練習艦はましお

 防府みなと祭りのメーンイベントの1つがこの自衛艦の見学会だ。車ばっかりみても時間が余るので、さっそくいってみた。



 さまざまな「はましおグッズ」も売られていた。練習艦で見学会が多いからグッズが準備されているのかと思いきや、全ての自衛艦にグッズがあり、さらに乗組員は強制的に買わされるのだそうだ。下の帽子は通常価格2500円。「この機会に俺も買っておく」とは乗組員の言葉。








 こちらは、はましおのワッペン。潜水艦なのになんでロビンフットなのか聞いてみたところ、部隊の愛称が「ゴールデンアロー」だからなんだそうだ。ワッペンをみると確かに矢が金色。3本あるのは毛利元就の3本の矢の教えからきている。要するにサンフレッチェ広島ですな(はましおは呉基地所属である)。このデザインは乗組員が考えたものだそうだ。




 下はTシャツの柄。こちらは思いっきり日本風で、やはり3本の矢がある。






 というわけで、さっそく見学開始。艦内にはカメラ持ち込み禁止なので、ここから先はテキストのみのレポートになる。
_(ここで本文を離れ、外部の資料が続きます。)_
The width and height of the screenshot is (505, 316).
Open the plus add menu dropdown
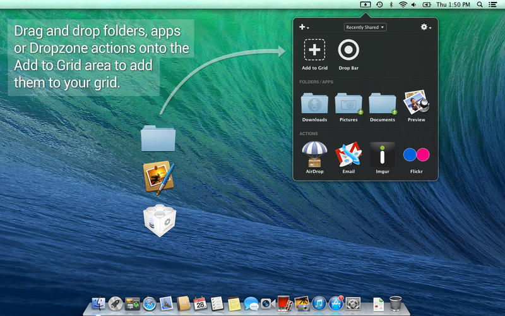tap(304, 27)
 まずは「はましお」の基本データから。全長は76m、全幅9.9m、排水量は2250t。速力は20ノットで乗員は70名だそうだ。
 艦首にあるハッチから潜り込み、少し進むと発令所へ。機密保持のため最新の機器を取り外したためか実にアナクロに見える艦で、コンピューター(のモニターやキーボード)らしきものさえ無かったのには驚いた。要するに、1つのモニターで場面場面に応じて必要な計器表示に切り替えるという仕組みになっていない。1つの計器は1つの役割しか担わない。「実戦の基本はマニュアルだ! オートに頼るな!」と言わんばかりの装備。ただマルチ表示の場合、モニター1つが死んだら全ての計器が死んだも同じということになるため、攻撃を受けて故障することを想定すると、やはり1つの計器は1つの役割のみ担うというのがいいのかもしれない。
 潜望鏡ものぞかせてもらった。聞いたところこれは純粋な光学系の潜望鏡ということでNIKON製。さすが軍事用、素人が見てもはっきり分かるくらい明るいレンズが使われており、見える見えるよく見える。アナクロ装備といえば気象FAXも置かれていた。JRC(日本無線)製のデカイもので、放電破壊紙を使っていた初期のFAXくらいの大きさだった。FAXがこの大きさだから、他の装備の能力も推して知るべきなのだろうか。
 次は住環境関係。潜水艦は狭いと言われる。確かに防水ハッチのあたりは狭かったが、それ以外は案外広いように感じた(俺が狭いところにいすぎるのか?)。ただしベットは狭い。まともな場所にあるのはいい方で、魚雷の下、ハープーンミサイルの上に寝る人もいる。練習艦だから模擬弾かと思いきや、実弾だそうだ。あと興味深かったのが食事。トリビアの泉では、確か海上自衛隊は金曜日がカレーだといっていたと思ったのだが、土曜日にカレーを食っていたぞ。また潜水艦は食事が唯一の楽しみになるため、軍隊の中では最もいい食事が出ると聞いていたが、見る限りそうでもない。そうは言っても食事に対するこだわりは感じた。実は私が見学出来たのは、昼休み直前だったのだ。すると「隊員も飯を食わんといかんから」と後少しのところで強制中断にあうところだった。規律正しい自衛隊員だからこそ時間にこだわるのか、飯が唯一の楽しみだからこだわるのか、それとも時間通りにしか仕事をしない公務員的発想なのか、そのどれでもないのか。個人的には食事への強いこだわりが一番興味深かった。